Virginia Payday Loan Bill Passes Through Senate
By Paul RizzoPayday Loan Writer
The Virginia Senate passed a bill yesterday tightening regulations on instant payday loan lenders - but falling short of changes critics had sought.
The bill, sponsored by Sen. Richard L. Saslaw, D- Fairfax, would still allow lenders to charge up to 391 percent per annum for a two-week loan.
The measure passed the Senate, 35-2, with one senator, whose wife is a lobbyist for the payday-lending industry, abstaining. The dissenters were Sens. Nick Rerras, R-Norfolk, and Walter A. Stosch, R-Henrico. Stosch had introduced a bill that would have placed no fax payday advance lenders under the same 36 percent rate cap facing other makers of small loans, but it failed in committee.

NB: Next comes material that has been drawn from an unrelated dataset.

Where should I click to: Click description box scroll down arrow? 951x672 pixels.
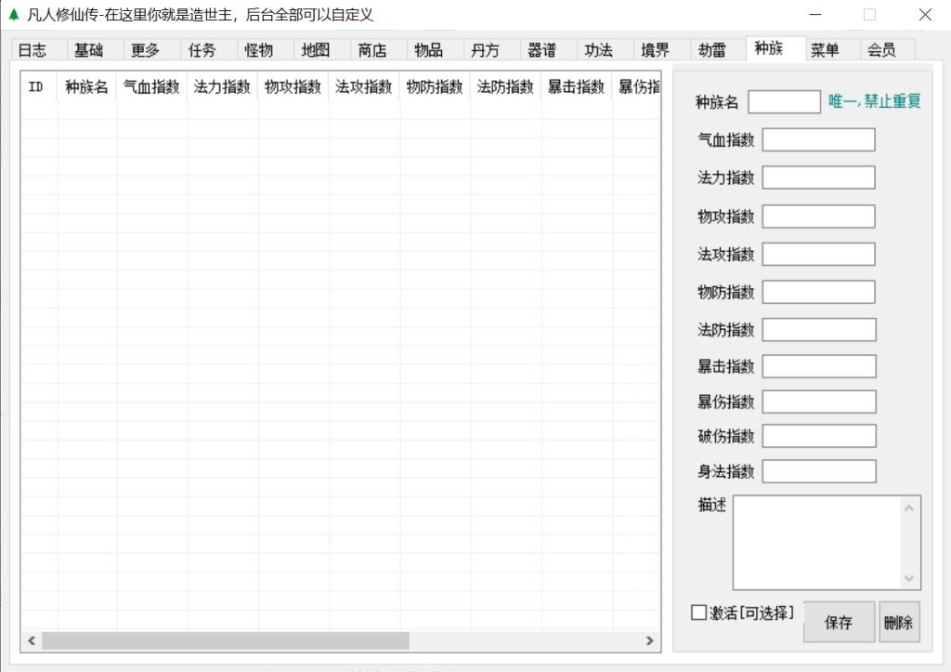click(x=909, y=579)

Saslaw’s bill would set up a state database to allow lenders to keep up with limits on payday loans. The bill would restrict the number of cash advances a borrower could have at any one time to three.
Critics of payday cash loans, which include consumer, church and social organizations, say such reforms have been tried and failed in other states. They say payday loans catch borrowers in a debt trap.
Providers of bad credit payday loans, on the other hand, say that they provide a service to borrowers who need money for emergencies and otherwise couldn’t get credit. That was one of the reasons Sen. John S. Edwards, D-Roanoke, gave yesterday for voting for Saslaw’s bill.
Besides Saslaw, Edwards was the only one to speak on the bill yesterday. The day before, efforts on the Senate floor by Edwards and others to tighten the bill and cut allowable interest rates failed.